Claro que o bias da sociedade iraniana e do próprio tempo em si se colocam. Não há grande comparação possível com as sociedades ocidentais. E se a relação essencial se mantiver, mude o país, mude a cultura, mude a percepção? Há situações transversais, como a incapacidade de alguns pais em ajudar os filhos, pelas mais variadas razões. As crianças não conseguem esconder os aspectos mais embaraçosos da sua vida, sejam os castigos físicos, a privação ou a comparação com quem tem mais: o que fica é o retrato devastador da diferença entre ricos e pobres. Entre quem pode e quem não pode.

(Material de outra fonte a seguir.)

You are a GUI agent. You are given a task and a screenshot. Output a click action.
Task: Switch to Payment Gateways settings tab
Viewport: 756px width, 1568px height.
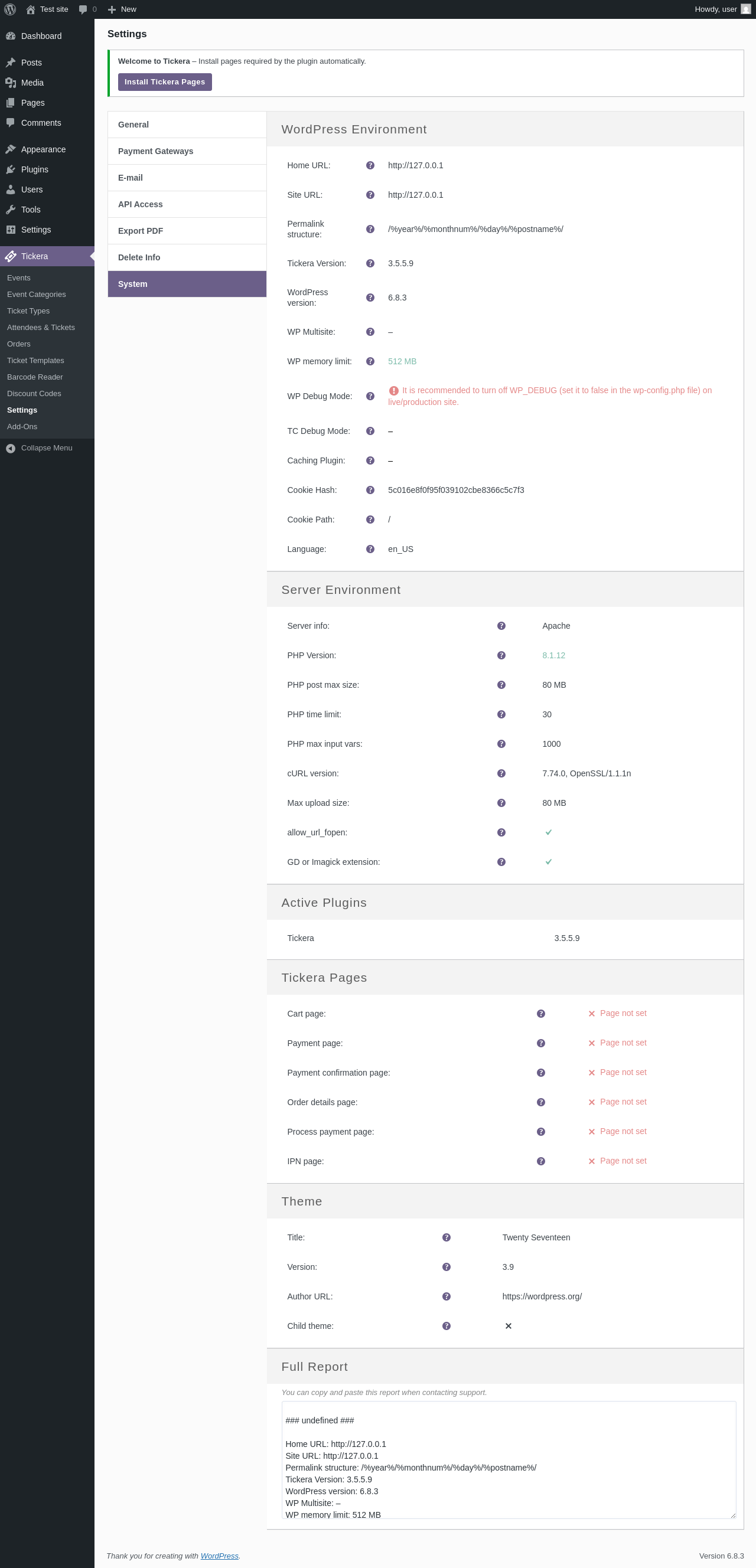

Viajando mais de 30 anos, mais para o ocidente, vemos e escutamos uma prosa continuada de culpabilização e responsabilização dos pais, a propósito da educação, do desempenho escolar e de outros aspectos relacionados com a vida dos mais novos. Vamos deixar de lado o aspecto já batido das óbvias diferenças sociais, que criam clivagens acentuadas (mas que parecem ser ignoradas por quase toda a gente). Vamos focar-nos no prático dos trabalhos para casa (e até poderíamos ir mais longe, focando esforços na encíclica relação entre notas de testes e exames e desempenho académico).

Os "tpc" só servem para o seguinte, mesmo que os tiros nos pés não sejam logo óbvios: entrada desenfreada do espaço escola no espaço família (curiosamente, o fenómeno em sentido contrário é quase sempre diabolizado); captura do tempo de lazer e de ócio familiar (depois de quase meio dia a fio na escola); desequilíbrio na relação escola/família; inexistência do tempo de brincadeira (e assumir que o tempo de escola é mais importante do que o tempo brincadeira, o que é uma grosseira mentira); agenda de acatamento, disciplina autoritária e preparação tida como certa para uma vida incerta; convite à "normose"; responsabilização dos pais e encarregados de educação por temas que podem não dominar; tomada de pressuposto e colagem de rótulos.

A pretexto de uma suposta preparação e consolidação, os trabalhos para casa reinam incontestados, arautos do esforço e do "mérito", ao serviço de programas e de um sistema tão ultrapassado quanto classista.

Fruto da falta de tempo, os encarregados de educação e pais, já sobrecarregados na sua grande maioria por empregos mal pagos, precários e que exigem energia mental e física, ainda são forçados a abdicar do tempo de família para cumprirem com funções suplentes que lhes roubam o necessário tempo para consolidarem laços familiares.

Não se admirem dos telemóveis, dos tablets e dos ecrãs: não nasceram de geração espontânea. São a fácil solução para uma vida mais sobrevivida do que vivida: foi a escola pouco exigente (mas que crê ser o oposto), em termos humanos, dos testes e dos "tpc", que inventou estes refúgios.